• [Data supplied]:
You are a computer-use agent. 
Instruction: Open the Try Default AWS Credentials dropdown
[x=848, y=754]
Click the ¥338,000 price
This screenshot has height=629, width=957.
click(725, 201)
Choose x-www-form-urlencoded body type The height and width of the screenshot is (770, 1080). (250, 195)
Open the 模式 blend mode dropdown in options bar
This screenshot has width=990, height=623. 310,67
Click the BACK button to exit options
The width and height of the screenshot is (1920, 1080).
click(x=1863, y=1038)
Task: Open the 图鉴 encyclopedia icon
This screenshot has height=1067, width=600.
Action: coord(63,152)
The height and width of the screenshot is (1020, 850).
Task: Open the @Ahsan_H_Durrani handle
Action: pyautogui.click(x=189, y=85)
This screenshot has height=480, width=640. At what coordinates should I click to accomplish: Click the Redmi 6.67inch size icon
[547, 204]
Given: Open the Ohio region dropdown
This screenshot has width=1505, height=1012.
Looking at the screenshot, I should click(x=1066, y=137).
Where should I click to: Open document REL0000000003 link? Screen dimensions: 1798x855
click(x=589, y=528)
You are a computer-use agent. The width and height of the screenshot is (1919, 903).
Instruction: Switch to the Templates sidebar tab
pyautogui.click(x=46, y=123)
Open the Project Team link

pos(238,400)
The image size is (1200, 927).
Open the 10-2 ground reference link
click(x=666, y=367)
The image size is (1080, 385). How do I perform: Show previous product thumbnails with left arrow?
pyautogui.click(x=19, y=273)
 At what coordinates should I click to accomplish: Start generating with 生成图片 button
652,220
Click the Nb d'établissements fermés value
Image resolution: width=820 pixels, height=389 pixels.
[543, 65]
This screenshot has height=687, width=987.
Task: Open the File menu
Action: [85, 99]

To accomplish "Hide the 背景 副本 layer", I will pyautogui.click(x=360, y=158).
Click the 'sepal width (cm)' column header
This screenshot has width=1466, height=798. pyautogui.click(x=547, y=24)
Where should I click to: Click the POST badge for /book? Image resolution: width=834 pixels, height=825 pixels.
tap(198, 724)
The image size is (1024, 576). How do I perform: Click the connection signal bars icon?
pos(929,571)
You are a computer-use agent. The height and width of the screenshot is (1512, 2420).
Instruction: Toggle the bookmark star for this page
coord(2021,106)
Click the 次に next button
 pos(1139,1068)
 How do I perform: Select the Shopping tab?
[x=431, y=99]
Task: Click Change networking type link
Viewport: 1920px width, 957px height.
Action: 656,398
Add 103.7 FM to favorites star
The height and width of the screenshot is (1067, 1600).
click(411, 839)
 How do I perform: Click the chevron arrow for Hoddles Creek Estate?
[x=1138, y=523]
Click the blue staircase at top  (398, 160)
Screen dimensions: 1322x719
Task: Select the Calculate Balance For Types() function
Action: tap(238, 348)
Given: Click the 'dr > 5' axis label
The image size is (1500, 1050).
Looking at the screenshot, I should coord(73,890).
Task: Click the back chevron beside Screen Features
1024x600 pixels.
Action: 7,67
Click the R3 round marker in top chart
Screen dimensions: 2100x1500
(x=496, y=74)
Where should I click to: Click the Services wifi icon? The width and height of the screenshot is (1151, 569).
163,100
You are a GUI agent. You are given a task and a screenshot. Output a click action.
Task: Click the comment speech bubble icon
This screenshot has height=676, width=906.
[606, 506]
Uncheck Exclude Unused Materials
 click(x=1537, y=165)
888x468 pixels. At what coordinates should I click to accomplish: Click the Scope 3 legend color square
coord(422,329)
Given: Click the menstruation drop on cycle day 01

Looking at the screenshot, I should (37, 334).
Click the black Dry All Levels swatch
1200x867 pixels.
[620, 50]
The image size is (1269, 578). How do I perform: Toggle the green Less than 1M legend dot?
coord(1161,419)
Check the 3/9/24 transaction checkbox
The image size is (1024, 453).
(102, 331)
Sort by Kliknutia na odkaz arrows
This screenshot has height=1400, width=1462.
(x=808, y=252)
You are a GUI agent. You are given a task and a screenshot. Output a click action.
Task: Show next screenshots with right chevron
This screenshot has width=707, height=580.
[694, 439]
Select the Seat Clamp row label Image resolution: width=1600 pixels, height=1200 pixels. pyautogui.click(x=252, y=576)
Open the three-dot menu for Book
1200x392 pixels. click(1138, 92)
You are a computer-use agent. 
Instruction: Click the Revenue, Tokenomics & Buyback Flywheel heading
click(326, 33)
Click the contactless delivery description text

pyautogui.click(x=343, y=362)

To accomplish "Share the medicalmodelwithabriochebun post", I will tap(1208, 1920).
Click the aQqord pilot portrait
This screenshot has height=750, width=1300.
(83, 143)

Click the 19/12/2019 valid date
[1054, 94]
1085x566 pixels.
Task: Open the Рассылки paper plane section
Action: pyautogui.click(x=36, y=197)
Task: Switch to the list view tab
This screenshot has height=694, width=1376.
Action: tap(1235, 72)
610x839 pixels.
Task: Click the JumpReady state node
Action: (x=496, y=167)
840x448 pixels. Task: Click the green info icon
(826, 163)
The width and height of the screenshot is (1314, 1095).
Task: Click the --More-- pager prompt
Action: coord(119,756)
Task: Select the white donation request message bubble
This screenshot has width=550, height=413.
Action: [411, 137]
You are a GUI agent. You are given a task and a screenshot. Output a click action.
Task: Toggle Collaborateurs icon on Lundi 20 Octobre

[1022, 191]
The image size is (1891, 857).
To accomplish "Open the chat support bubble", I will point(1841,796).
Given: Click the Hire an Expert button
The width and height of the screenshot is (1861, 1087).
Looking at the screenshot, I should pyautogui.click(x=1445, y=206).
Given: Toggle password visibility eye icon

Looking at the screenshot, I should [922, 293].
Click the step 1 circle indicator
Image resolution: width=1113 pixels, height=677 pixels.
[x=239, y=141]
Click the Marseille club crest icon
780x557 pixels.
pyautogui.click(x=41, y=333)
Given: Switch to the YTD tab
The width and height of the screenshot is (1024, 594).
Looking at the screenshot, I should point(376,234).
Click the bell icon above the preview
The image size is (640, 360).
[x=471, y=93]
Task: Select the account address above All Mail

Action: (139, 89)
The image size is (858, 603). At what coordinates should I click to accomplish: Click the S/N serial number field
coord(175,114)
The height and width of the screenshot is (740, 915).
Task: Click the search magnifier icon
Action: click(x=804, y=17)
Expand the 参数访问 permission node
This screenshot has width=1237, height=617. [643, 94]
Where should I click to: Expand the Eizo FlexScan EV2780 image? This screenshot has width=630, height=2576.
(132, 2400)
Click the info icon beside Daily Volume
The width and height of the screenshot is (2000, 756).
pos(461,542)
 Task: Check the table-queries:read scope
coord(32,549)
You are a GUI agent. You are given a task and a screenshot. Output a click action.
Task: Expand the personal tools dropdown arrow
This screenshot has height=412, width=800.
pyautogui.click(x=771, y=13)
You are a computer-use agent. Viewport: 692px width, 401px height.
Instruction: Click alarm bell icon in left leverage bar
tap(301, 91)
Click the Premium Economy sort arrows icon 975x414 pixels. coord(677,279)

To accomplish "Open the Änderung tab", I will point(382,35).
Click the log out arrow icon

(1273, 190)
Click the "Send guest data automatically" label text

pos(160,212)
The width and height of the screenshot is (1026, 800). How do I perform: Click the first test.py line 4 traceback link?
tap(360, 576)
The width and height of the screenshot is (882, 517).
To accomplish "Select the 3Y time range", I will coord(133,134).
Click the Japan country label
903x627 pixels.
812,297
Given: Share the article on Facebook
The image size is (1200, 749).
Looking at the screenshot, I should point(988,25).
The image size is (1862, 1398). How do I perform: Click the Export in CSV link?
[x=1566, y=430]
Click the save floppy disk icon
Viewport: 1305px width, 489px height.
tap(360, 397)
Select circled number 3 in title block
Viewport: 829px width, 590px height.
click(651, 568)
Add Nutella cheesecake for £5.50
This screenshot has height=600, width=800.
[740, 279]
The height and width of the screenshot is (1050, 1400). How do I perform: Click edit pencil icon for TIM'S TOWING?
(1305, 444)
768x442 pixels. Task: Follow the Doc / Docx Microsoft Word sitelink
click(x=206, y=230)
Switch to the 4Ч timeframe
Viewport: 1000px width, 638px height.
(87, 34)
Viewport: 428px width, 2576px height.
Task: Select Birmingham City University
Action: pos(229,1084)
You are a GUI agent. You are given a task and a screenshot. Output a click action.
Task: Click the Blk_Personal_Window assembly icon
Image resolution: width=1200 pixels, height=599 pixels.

• [Exercise objective]:
Look above for the line holding "This screenshot has height=750, width=1300." and the line holding "Task: Switch to the list view tab". Retype both, and every line between them, word for word and nothing else.

• [Expected answer]:
This screenshot has height=750, width=1300.
(83, 143)

Click the 19/12/2019 valid date
[1054, 94]
1085x566 pixels.
Task: Open the Рассылки paper plane section
Action: pyautogui.click(x=36, y=197)
Task: Switch to the list view tab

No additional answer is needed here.